Private real estate investors drive tight commercial market
For Dr. Eugene Cherny, the Urbandale building housing his plastic surgery practice is more than his professional space. It’s a tangible investment that’s part of his three sons’ college fund and an important piece of his retirement portfolio.
“You can spend your ‘wacky money’ on the tech stocks,” said Cherny, who says he now has about half his assets in real estate, “but for my family’s future I wanted kind of a widows-and-orphans fund. … If it wasn’t for this, (with the stock market’s swings) I would have been toast.”
Cherny, like many Greater Des Moines professionals, has ramped up his real estate portfolio over the past several years in response to a shaky stock market and weak bond returns due to record-low interest rates.
According to a national commercial property analysis conducted for Grubb & Ellis/Mid-America Pacific Group, private local investors now represent 25 percent of all commercial real estate owners, while just 16 percent of owners were institutional investors such as insurance companies. Private national investors accounted for 26 percent of investors, with real estate investment trusts making up another 22 percent of the market.
“Certainly, the stock market collapsing brought a lot more local investors to the table,” said Dean Weitenhagen, a Grubb & Ellis associate in West Des Moines who specializes in office and investment advisory services. “That, coupled a couple years later with the drastic fall in interest rates, really brought them out of the woodwork.”
Because there have been so many private investment dollars chasing a limited amount of available real estate, however, that has tended to drive up prices and make good investment properties difficult to find.
“That’s really been the heart of the problem for the private investor for the past three years, finding replacement property,” Weitenhagen said.
It’s not any easier for investors who happen to be in the real estate business, said Doug Siedenburg, owner of the Siedenburg Group, a Clive real estate investment, consulting and development company.
“I’m in real estate, and I paid taxes on two properties I sold last year, because I couldn’t find replacement properties I was happy with,” said Siedenburg, who developed and now manages the office building his company occupies, which he co-owns with three partners.
Among the issues that keep a lot of people from considering real estate investments are finding a good property manager, as well as the fact commercial investment properties are not very liquid, Siedenburg said.
“I would say a huge number of people look at (commercial property investments) and simply say, ‘I’m not going to do this,’ because it’s too much risk or too much money. So they turn to REITs, or they don’t do it at all.”
One path around the management issue is a triple net lease, an arrangement in which the tenants pay all the taxes, insurance and maintenance expenses of the property in addition to paying rent to the property owner. However, those type of arrangements are usually made for higher-priced commercial properties, typically $1 million and above, Weitenhagen said.

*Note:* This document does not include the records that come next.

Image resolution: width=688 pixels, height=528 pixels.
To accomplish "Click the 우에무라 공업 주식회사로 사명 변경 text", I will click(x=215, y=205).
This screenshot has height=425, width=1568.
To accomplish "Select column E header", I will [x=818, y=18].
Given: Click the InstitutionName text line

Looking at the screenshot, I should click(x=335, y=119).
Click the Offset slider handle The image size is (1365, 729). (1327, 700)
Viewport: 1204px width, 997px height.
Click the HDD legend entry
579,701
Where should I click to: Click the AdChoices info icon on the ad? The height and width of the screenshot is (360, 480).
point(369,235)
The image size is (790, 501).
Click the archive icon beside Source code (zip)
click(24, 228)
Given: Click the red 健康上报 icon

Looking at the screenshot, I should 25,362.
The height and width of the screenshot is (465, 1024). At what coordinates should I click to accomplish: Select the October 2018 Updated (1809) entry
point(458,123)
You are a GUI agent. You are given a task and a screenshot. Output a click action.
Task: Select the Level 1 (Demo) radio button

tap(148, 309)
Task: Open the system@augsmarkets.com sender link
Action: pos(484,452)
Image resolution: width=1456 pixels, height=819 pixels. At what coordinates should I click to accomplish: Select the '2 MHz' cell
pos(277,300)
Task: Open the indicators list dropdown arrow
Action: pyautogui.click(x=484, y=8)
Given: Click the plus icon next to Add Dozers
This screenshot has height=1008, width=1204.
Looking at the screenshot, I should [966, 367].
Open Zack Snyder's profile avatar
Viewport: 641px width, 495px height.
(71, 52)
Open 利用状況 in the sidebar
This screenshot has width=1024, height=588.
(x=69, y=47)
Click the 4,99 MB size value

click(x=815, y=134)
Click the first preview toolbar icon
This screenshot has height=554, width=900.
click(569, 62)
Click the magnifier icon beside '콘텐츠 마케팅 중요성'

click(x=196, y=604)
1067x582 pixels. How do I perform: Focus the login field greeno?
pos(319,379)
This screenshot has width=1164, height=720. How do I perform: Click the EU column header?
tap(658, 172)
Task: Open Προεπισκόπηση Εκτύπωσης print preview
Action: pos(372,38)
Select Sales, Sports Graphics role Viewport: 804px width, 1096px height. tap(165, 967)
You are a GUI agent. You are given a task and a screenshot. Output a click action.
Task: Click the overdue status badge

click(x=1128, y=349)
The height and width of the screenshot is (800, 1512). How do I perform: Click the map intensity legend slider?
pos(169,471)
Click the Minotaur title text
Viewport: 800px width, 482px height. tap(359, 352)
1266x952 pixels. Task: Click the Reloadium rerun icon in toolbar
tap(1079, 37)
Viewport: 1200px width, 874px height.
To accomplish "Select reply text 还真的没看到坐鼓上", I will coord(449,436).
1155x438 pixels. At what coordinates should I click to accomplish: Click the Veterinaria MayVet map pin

“The majority of my clients, they want net lease properties because they’re involved in professions where the last thing they want to do is have to worry about their property at night,” he said.
An increasingly popular vehicle for acquiring commercial properties is a tenants-in-common arrangement, or TIC. In contrast to a partnership in which each of the partners must mutually agree to sell a property, a TIC allows the parties to sell their interest or roll it over to another property in a like-kind, tax-deferred exchange.
Getting into a TIC may be a good option for someone who’s selling a property and no longer wants to actively manage and own real estate, and looking for a way to defer taxes on the gain, said Dave Watson, a tax partner at LWBJ LLP. As part of a TIC, they can also buy into a more expensive property than they could afford as an individual, he said.
Though the Internal Revenue Service issued guidelines three years ago that clarified what constitutes legitimate TIC arrangements, “you have to follow the rules very carefully, or you can really get burned pretty badly,” Watson said. “The case law involving this area is evolving constantly.”
With current market conditions, valid arguments can be made for either holding or selling commercial investment properties, Siedenburg said. The most compelling argument for holding on?
“Did I mention that replacement properties are hard to find?” he said.